Now that the holiday dust (and snow!) has settled, the medical research community is buckling down for a busy and productive year. This past week brought forth a flurry of ideas and activity on everything from:
- Evaluating the research implications of HHS’s new rule on what constitutes “meaningful use” of health information technology; to
- Moving the next phase of FDA’s Sentinel Initiative to track product safety forward; to
- Driving more and better collaboration among patient registries and biobanks.
Atul Gawande refers to this systematic exchange of best practices as “process science.” He describes it as applying the same scientific rigor currently placed on the discovery of new medical solutions to delivery of those solutions. But between discovery and delivery, we believe there is another step that is just as critical to this equation – translation.
Translation, the bridge between basic and clinical research, is a seminal process that drives the engine of delivery, but one in which we often lose the most time and resources. Essentially considered phase two of discovery, it is the application of ideas and insights generated through that rigorous science Dr. Gawande talks about to the treatment and prevention of human disease.
Regardless of how exact and scientific the initial discovery process may be, however, if valuable data sets and research models uncovered though that process aren’t shared and systematized, their translation into solutions that providers can deliver will take years longer than necessary.
The NIH is trying to incentivize more translational research through its Roadmap initiative and specific programs such as the Clinical and Translational Science Awards and the new Therapeutics for Rare and Neglected Diseases (TRND) program. But there remains an enormous amount to be done.
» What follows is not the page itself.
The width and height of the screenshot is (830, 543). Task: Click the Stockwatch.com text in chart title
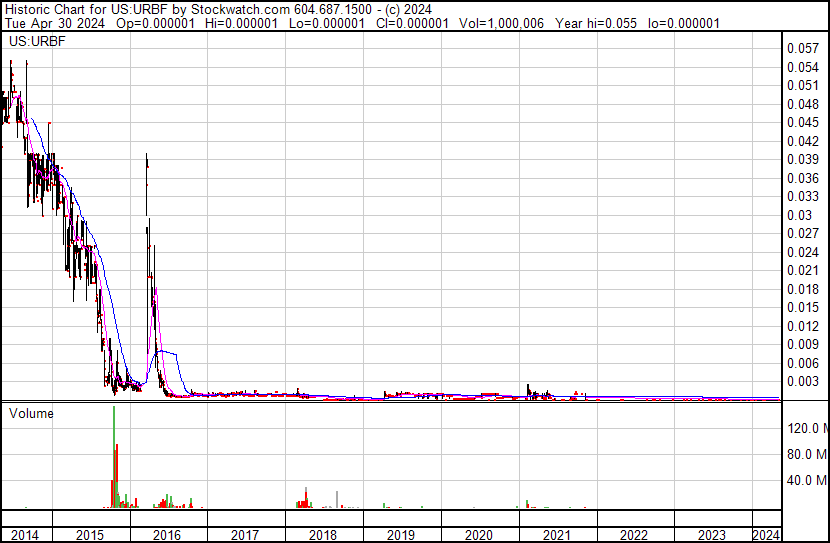pos(240,9)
This week, we heard some great ideas for getting those research models and data sets flowing in ways that could considerably reduce the time and improve the standard operating procedures between discovery and delivery. They are:
- Supporting the exchange of de-identified patient data through electronic health records (EHRs) for research purposes, and ensuring that the final meaningful use rule includes language to that effect
- Reevaluating the informed consent process to more clearly distinguish between the use of electronic information for public health surveillance versus scientific research
- Building an empirically evaluated methods library for innovative clinical trial models
- Developing standards and guidelines for biospecimen collection and management so those processes can be reproduced
- Identifying and training biospecimen champions at hospitals and health systems where procedures take place -- possibly even establishing a national “concierge resource” for biospecimen collection
- Connecting biorepositories with robust clinical data sets, such as those available through the National Cancer Institute's cancer Human Biobank (caHUB)
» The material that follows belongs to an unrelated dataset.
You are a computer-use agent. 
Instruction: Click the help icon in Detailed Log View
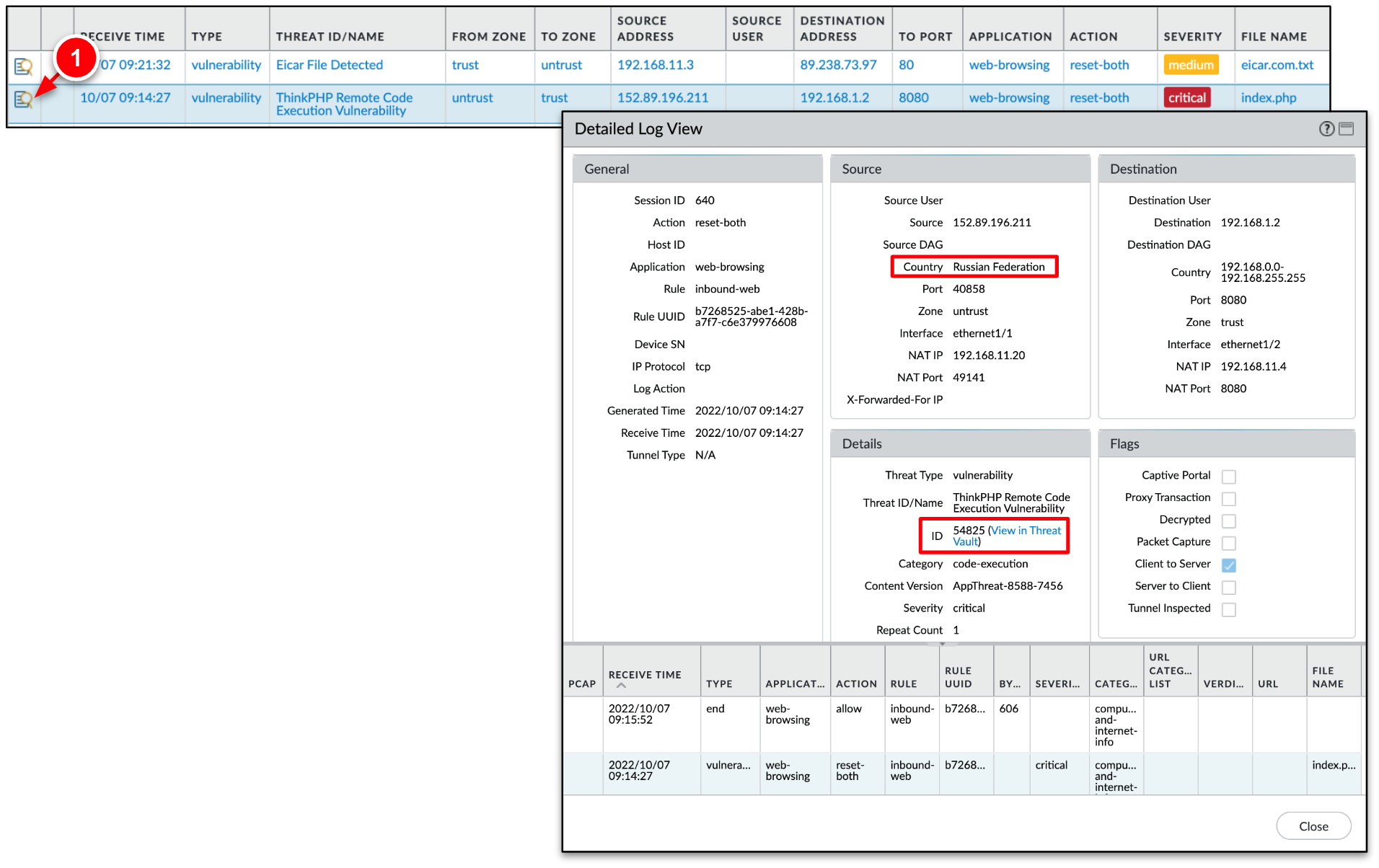click(1326, 129)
- Expanding and improving ORDR’s “registry of registries,” building it out with individual researchers across all rare diseases and making it fully query-able
2 comments:
Each of these seven ideas represents a significant step forward. While translating breakthroughs in the lab to clinical practice is essential, it is also very important to accelerate the process of making new discoveries in the research labs. New discoveries are most often made via some version of pattern recognition. To do that researchers need access to all existing clinical data (including but not limited to EMR data), new data sources (biospecimen repository data) and in some cases molecular data. The major benefit of the seven ideas listed here would be better access to the required data in which the patterns are hidden.
Translational research will be critical for moving great work being done in basic research into the clinic. You describe some great processes but there are some real barriers.
A big one, as I am sure you know, is social in nature. In many cases, basic researchers have little incentive to have a translational viewpoint. The silos academia tends to drive scientists into are hard to break.
I have been working with the Washington Global Health Alliance to try and break some of these silos with a novel format called the Global Health Dialogues. They accomplish this purpose quite well.
I firmly believe that as we move researchers viewpoints from simply work in a lab to therapies in the field, and provide them with successful processes to accomplish this, we will see some tremendous progress.